- [What is required] Find the lines in the records below that contain "computer", and report each of them.

- [Records provided]
—————

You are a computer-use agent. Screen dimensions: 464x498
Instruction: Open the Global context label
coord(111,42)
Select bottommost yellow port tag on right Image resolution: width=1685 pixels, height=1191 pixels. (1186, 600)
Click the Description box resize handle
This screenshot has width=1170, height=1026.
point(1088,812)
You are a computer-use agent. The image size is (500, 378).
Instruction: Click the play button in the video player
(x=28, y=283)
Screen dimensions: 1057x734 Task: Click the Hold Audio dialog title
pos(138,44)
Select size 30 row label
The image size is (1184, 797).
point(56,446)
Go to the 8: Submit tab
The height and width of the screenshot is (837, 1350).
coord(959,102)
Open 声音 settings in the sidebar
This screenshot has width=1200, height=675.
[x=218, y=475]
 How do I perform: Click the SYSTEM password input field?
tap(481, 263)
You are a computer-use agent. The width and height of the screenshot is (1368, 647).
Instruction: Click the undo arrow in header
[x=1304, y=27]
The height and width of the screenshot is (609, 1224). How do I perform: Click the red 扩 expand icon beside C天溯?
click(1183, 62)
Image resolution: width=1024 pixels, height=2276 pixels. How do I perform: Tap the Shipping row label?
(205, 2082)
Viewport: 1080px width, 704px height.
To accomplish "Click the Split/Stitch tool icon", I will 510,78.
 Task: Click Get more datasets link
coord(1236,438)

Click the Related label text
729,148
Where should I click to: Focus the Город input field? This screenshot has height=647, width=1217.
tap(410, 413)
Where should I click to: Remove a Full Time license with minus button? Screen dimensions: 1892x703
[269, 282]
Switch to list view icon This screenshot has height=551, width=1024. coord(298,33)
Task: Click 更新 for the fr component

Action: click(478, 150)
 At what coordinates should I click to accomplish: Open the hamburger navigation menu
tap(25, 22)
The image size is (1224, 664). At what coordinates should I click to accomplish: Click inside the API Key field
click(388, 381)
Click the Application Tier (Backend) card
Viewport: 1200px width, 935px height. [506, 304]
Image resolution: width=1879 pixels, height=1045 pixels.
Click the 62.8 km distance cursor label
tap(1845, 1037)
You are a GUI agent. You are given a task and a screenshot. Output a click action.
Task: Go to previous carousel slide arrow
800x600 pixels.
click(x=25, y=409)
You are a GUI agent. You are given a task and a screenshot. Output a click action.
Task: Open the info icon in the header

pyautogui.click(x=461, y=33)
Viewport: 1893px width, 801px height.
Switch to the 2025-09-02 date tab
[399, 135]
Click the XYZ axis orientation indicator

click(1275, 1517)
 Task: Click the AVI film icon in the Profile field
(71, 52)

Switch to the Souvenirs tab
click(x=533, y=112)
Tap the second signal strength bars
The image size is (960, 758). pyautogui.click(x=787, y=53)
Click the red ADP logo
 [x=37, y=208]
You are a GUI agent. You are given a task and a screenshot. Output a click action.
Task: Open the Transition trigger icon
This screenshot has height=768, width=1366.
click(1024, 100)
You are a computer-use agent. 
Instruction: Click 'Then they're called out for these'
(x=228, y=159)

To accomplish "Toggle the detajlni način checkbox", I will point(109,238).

—————

- [Written solution]
You are a computer-use agent. Screen dimensions: 464x498
You are a computer-use agent. The image size is (500, 378).
You are a computer-use agent. The width and height of the screenshot is (1368, 647).
You are a computer-use agent. 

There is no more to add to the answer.